> **Requirements**:
Render the items as a JSON list of strings, one string per line, starting at the line containing "Open the @SELCUK14_53 handle link" and running through the end of the items, with blank lines omitted.

> **Given data**:
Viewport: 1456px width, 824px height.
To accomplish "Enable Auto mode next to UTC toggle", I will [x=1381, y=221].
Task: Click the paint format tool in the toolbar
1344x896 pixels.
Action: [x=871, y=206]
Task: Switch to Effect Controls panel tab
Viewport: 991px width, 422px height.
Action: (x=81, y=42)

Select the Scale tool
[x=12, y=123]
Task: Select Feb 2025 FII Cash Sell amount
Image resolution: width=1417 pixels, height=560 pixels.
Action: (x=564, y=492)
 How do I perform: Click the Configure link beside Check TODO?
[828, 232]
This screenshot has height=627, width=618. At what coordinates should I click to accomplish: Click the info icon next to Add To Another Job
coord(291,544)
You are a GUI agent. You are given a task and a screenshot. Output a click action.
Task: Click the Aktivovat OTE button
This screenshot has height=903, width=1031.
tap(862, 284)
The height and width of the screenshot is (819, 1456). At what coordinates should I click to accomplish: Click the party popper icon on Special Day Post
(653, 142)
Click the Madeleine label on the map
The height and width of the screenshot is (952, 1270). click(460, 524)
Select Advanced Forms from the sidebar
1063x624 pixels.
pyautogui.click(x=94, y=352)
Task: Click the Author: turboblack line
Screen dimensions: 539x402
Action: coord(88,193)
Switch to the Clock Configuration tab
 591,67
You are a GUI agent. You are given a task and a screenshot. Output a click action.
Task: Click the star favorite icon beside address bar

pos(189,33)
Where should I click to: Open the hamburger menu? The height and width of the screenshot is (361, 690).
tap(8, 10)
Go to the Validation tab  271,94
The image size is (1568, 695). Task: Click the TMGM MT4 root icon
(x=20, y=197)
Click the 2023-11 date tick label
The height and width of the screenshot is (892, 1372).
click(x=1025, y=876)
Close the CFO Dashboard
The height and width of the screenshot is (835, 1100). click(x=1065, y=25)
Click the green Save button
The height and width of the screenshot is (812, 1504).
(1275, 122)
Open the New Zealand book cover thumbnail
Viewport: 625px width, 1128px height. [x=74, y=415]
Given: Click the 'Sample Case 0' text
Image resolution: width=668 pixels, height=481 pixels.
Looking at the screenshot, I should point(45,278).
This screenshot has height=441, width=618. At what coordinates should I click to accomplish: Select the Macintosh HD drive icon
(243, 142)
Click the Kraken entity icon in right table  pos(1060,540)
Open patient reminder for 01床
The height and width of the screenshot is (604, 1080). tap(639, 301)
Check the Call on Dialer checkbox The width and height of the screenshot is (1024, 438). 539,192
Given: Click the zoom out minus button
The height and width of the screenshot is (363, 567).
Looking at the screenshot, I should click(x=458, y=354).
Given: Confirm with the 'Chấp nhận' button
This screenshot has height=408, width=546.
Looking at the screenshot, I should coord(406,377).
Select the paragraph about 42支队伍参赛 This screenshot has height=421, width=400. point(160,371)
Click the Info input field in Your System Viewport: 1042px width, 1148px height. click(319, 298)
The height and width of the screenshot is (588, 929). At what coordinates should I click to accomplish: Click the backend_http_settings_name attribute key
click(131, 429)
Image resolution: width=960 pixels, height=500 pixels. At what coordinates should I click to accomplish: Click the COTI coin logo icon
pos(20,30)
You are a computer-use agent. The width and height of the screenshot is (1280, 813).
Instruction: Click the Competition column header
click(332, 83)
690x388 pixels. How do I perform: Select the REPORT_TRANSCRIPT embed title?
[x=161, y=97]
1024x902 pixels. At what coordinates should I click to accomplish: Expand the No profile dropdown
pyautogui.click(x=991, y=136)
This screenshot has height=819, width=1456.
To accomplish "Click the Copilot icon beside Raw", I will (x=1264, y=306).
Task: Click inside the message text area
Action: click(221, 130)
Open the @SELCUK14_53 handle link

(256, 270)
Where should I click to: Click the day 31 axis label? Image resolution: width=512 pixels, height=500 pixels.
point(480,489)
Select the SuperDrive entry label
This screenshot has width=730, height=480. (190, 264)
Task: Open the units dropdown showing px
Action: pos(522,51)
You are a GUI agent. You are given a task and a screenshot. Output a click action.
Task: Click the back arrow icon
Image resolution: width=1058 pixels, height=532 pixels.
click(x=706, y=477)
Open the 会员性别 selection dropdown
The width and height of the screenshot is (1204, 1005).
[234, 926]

> **Response below**:
[
  "Open the @SELCUK14_53 handle link",
  "(256, 270)",
  "Where should I click to: Click the day 31 axis label? Image resolution: width=512 pixels, height=500 pixels.",
  "point(480,489)",
  "Select the SuperDrive entry label",
  "This screenshot has width=730, height=480. (190, 264)",
  "Task: Open the units dropdown showing px",
  "Action: pos(522,51)",
  "You are a GUI agent. You are given a task and a screenshot. Output a click action.",
  "Task: Click the back arrow icon",
  "Image resolution: width=1058 pixels, height=532 pixels.",
  "click(x=706, y=477)",
  "Open the 会员性别 selection dropdown",
  "The width and height of the screenshot is (1204, 1005).",
  "[234, 926]"
]